The following op-ed was submitted in response to the article” Road to Recovery” in the Aug. 2 issue of the News. The writer, a West Windsor resident, has asked that her name be withheld.
I read the article “Road to Recovery” and I found it interesting and promising, but also lacking in many facets. Under the headline it said, “with opioid use on the rise, area law enforcement looks to steer communities clear of danger.” The immediate problem here is that yes, opioid use is on the rise, but “use” and “abuse” are completely different things.
I am in my early 30s. For the past two years, I’ve become extremely sick with chronic physical illnesses—Fibromyalgia and Chronic Fatigue Disorder, along with mood instabilities, depression and endlessly horrifying symptoms. I’ve had problems with every possible area of my body, and my pain was straight up torture.
I have been “using” an opioid medication (morphine) every day as prescribed by a pain/spine specialist. I don’t abuse it or crave it, I just want to have some relief from the agonizing pain I feel 24 hours a day.
So using the term “opioid use” is misleading. There are people like me who are unable to function without less pain, but I am not addicted to opioids.
Addiction is completely different from physical dependence. Meaning if I suddenly stopped, I would have physical withdrawal symptoms, but if my pain wasn’t bad, I would prefer not to take it. I wouldn’t suddenly start going on the streets desperately looking for heroin.

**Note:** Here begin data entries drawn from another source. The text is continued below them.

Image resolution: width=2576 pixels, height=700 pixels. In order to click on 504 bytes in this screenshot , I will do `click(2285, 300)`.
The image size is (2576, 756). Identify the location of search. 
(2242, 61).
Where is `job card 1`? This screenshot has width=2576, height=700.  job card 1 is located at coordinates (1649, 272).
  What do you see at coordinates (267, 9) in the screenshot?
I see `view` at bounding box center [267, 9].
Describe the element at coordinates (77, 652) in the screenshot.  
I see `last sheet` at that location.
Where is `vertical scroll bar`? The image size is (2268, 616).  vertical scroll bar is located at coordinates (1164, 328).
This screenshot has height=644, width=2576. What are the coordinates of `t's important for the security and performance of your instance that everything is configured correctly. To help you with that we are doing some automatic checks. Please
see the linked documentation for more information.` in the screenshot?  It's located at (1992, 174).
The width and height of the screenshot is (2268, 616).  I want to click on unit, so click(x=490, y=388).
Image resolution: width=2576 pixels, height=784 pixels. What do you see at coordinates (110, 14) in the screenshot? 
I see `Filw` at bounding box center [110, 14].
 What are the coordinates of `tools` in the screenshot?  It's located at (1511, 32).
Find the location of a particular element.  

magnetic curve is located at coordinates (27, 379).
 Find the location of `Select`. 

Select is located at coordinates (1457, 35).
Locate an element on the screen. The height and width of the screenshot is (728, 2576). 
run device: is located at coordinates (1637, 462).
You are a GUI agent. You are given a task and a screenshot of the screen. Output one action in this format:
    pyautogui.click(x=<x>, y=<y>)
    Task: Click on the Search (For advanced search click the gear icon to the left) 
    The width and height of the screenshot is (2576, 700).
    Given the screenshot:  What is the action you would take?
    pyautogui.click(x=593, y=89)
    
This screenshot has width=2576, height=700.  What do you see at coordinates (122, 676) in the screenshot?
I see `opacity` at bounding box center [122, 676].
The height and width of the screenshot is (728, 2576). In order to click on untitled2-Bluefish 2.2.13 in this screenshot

When I was young, I liked getting drunk, high and being wild. The first drug I tried was heroin at 14. At the same time I started drinking, smoking cigarettes, smoking weed, doing wet, dropping acid, eating ‘shrooms, taking Ecstasy, snorting coke, abusing amphetamines, speed, doing eight balls and whatever else I felt like.
But today I have no desire to get high any more. I don’t even like alcohol much. I don’t smoke cigarettes or even my legal medical weed, because it didn’t help my pain enough.
How did I get past all those years of drug abuse? I literally grew out of it, as my depression and mental illnesses began to rule my life. Clouding up my mind even more was the last thing I really wanted. Drinking when I was depressed put me in the mental hospital from near-death suicide attempts. Now, facing extreme hardships, I work on trying to stay healthy, and trying to gain back some energy and some strength, both of which had left me completely.
Not every opioid user becomes an addict. Yes, abuse has become a major problem in this country, but you need to also understand that there are responsible people who use them by the book for real reasons.
Oxycodone never felt the same as heroin. I don’t get high off my painkillers. Nor do I want to. I just want some of my pain and symptoms to simmer down so I can focus on the passions and talents I have.
I commend the efforts of law enforcement. Finally they’re starting to realize (really late) that addiction is a disease that needs serious ongoing treatment. Too many people have fallen between the cracks. Addicts are not necessarily horrible humans. They’re not thinking straight any more, and they need help. The “war on drugs” was a horrible idea that obviously was a huge failure.
Opioid meds are so stigmatized now that if I mention that I’m on painkillers, suddenly no one cares how much pain I’m in. I’m suddenly assumed to be an addict. Stigma is dangerous. It makes people afraid to speak up, to ask for help, to re-learn how to live and function in society, in their own minds.
Your article is very business-like, with highlights of some hope and humanity. But you must be able to balance that with continued efforts of prevention, because these all the big pharma companies care about is making dough. And that, they sure do. They get away with murder. Literally.
People must be aware that some people really need the medication. I cannot tell you how bad my chronic pain has been for years. You can’t even imagine it. And still, I don’t like what the morphine is doing inside my body and mind. While the reason I take it is for my peace of mind and body. Percocet was just not helping very much.
There are many different sides to this whole situation, and I felt your article came across as one-sided. It never said one thing about about people like me.
I believe real people with real experiences should have the opportunities to speak up and humanize their side of the story to educate those who don’t understand what it’s like.
I never ever expected my life to just stop one day. I’ve learned such valuable lessons about the importance of appreciating the things you have, the choices you can make, and not taking things for granted.